======== Input for this task

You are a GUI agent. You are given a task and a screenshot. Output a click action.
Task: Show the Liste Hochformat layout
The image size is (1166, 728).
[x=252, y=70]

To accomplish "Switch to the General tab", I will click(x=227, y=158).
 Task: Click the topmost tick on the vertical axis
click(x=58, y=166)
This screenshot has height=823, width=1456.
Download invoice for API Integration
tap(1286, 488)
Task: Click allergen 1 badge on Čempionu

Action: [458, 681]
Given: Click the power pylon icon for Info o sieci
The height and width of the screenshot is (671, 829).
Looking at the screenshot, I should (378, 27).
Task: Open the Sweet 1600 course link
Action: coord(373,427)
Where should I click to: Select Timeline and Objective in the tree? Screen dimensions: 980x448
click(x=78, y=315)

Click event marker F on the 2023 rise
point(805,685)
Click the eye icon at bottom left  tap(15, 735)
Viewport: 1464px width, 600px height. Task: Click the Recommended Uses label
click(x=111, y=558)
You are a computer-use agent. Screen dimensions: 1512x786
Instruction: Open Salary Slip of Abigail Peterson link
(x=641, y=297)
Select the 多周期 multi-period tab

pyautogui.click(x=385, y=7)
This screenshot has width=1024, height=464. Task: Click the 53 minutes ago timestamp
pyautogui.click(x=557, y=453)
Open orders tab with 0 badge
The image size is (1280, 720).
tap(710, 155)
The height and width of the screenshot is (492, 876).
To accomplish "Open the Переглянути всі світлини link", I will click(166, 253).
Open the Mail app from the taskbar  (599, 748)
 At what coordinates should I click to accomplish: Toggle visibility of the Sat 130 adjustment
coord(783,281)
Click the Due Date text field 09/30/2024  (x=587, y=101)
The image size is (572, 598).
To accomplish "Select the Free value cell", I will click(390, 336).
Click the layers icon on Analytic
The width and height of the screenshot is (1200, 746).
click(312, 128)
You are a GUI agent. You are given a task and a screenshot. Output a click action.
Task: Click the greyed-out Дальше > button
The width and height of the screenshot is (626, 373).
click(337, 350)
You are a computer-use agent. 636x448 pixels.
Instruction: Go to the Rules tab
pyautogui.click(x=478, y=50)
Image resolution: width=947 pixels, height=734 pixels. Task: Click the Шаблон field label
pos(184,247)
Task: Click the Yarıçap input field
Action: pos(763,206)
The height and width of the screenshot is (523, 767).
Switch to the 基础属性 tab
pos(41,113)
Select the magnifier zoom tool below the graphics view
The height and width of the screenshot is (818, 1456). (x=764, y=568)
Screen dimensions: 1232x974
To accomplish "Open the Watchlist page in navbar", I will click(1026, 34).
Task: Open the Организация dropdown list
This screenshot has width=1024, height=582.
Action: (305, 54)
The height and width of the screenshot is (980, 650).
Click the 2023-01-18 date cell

================

Task instructions
Render the lines above as a JSON array of strings, with one string per line and blank lines omitted.

Task output
[
  "You are a GUI agent. You are given a task and a screenshot. Output a click action.",
  "Task: Show the Liste Hochformat layout",
  "The image size is (1166, 728).",
  "[x=252, y=70]",
  "To accomplish \"Switch to the General tab\", I will click(x=227, y=158).",
  " Task: Click the topmost tick on the vertical axis",
  "click(x=58, y=166)",
  "This screenshot has height=823, width=1456.",
  "Download invoice for API Integration",
  "tap(1286, 488)",
  "Task: Click allergen 1 badge on Čempionu",
  "Action: [458, 681]",
  "Given: Click the power pylon icon for Info o sieci",
  "The height and width of the screenshot is (671, 829).",
  "Looking at the screenshot, I should (378, 27).",
  "Task: Open the Sweet 1600 course link",
  "Action: coord(373,427)",
  "Where should I click to: Select Timeline and Objective in the tree? Screen dimensions: 980x448",
  "click(x=78, y=315)",
  "Click event marker F on the 2023 rise",
  "point(805,685)",
  "Click the eye icon at bottom left  tap(15, 735)",
  "Viewport: 1464px width, 600px height. Task: Click the Recommended Uses label",
  "click(x=111, y=558)",
  "You are a computer-use agent. Screen dimensions: 1512x786",
  "Instruction: Open Salary Slip of Abigail Peterson link",
  "(x=641, y=297)",
  "Select the 多周期 multi-period tab",
  "pyautogui.click(x=385, y=7)",
  "This screenshot has width=1024, height=464. Task: Click the 53 minutes ago timestamp",
  "pyautogui.click(x=557, y=453)",
  "Open orders tab with 0 badge",
  "The image size is (1280, 720).",
  "tap(710, 155)",
  "The height and width of the screenshot is (492, 876).",
  "To accomplish \"Open the Переглянути всі світлини link\", I will click(166, 253).",
  "Open the Mail app from the taskbar  (599, 748)",
  " At what coordinates should I click to accomplish: Toggle visibility of the Sat 130 adjustment",
  "coord(783,281)",
  "Click the Due Date text field 09/30/2024  (x=587, y=101)",
  "The image size is (572, 598).",
  "To accomplish \"Select the Free value cell\", I will click(390, 336).",
  "Click the layers icon on Analytic",
  "The width and height of the screenshot is (1200, 746).",
  "click(312, 128)",
  "You are a GUI agent. You are given a task and a screenshot. Output a click action.",
  "Task: Click the greyed-out Дальше > button",
  "The width and height of the screenshot is (626, 373).",
  "click(337, 350)",
  "You are a computer-use agent. 636x448 pixels.",
  "Instruction: Go to the Rules tab",
  "pyautogui.click(x=478, y=50)",
  "Image resolution: width=947 pixels, height=734 pixels. Task: Click the Шаблон field label",
  "pos(184,247)",
  "Task: Click the Yarıçap input field",
  "Action: pos(763,206)",
  "The height and width of the screenshot is (523, 767).",
  "Switch to the 基础属性 tab",
  "pos(41,113)",
  "Select the magnifier zoom tool below the graphics view",
  "The height and width of the screenshot is (818, 1456). (x=764, y=568)",
  "Screen dimensions: 1232x974",
  "To accomplish \"Open the Watchlist page in navbar\", I will click(1026, 34).",
  "Task: Open the Организация dropdown list",
  "This screenshot has width=1024, height=582.",
  "Action: (305, 54)",
  "The height and width of the screenshot is (980, 650).",
  "Click the 2023-01-18 date cell"
]